## TASK REQUIREMENTS
Copy the rows below word for word, starting at the one that contains "Copyright [253, 1168]" and continuing down to the last row.
start ENTRIES SHOWN
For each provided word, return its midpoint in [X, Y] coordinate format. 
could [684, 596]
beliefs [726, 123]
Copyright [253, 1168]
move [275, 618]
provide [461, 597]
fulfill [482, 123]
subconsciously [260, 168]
end ENTRIES SHOWN
## RESULT
Copyright [253, 1168]
move [275, 618]
provide [461, 597]
fulfill [482, 123]
subconsciously [260, 168]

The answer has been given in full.